No. It is for public keys. If you have a private key file, extract its public key first and paste only the public key here.
Why did only one key convert?
The results are single-key results. If several key-like items are pasted or dropped, the first detected public key is processed and the extra items are counted as ignored.
Why does PEM output not keep my SSH comment?
PEM public-key blocks do not have an SSH comment field. Comments can appear in OpenSSH and SSH2 output, but they are not part of the public key fingerprint.
Which fingerprint should I compare?
Compare the SHA-256 fingerprint first. Use the MD5 fingerprint only when an older device, ticket, or console still shows MD5.
Does a converted key work immediately on a server?

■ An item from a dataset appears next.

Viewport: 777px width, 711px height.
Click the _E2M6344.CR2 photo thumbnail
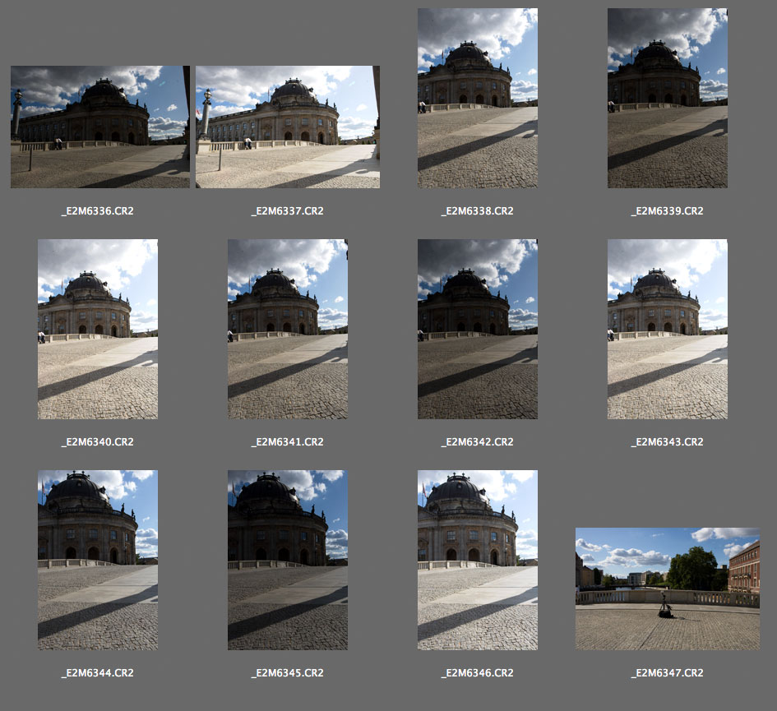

No. The server or account still has to trust that public key, and the connecting user or service must still have the matching private key.
Glossary:
- SSH public-key blob
- The SSH-encoded public-key data used for fingerprints and SSH-specific public-key text.
- OpenSSH line
- A one-line public-key format with a key type, base64 key data, and optional comment.
- RFC 4716
- The SSH2 public-key file format with begin/end markers, headers, and wrapped base64 body lines.
- SubjectPublicKeyInfo
- The generic public-key structure commonly carried inside PEM
PUBLIC KEYblocks. - Fingerprint
- A short digest used to compare public-key identity without reading the full key text.
- Comment
- Human-readable SSH text attached to OpenSSH or SSH2 output. It does not change the key identity.
References:
- RFC 4253: The Secure Shell (SSH) Transport Layer Protocol, RFC Editor, January 2006.
- RFC 4716: The Secure Shell (SSH) Public Key File Format, RFC Editor, November 2006.
- RFC 5656: Elliptic Curve Algorithm Integration in the Secure Shell Transport Layer, RFC Editor, December 2009.
- RFC 8709: Ed25519 and Ed448 Public Key Algorithms for the Secure Shell (SSH) Protocol, RFC Editor, February 2020.
- RFC 8410: Algorithm Identifiers for Ed25519, Ed448, X25519, and X448 for Use in the Internet X.509 Public Key Infrastructure, RFC Editor, August 2018.
- OpenBSD ssh-keygen(1) manual page, OpenBSD.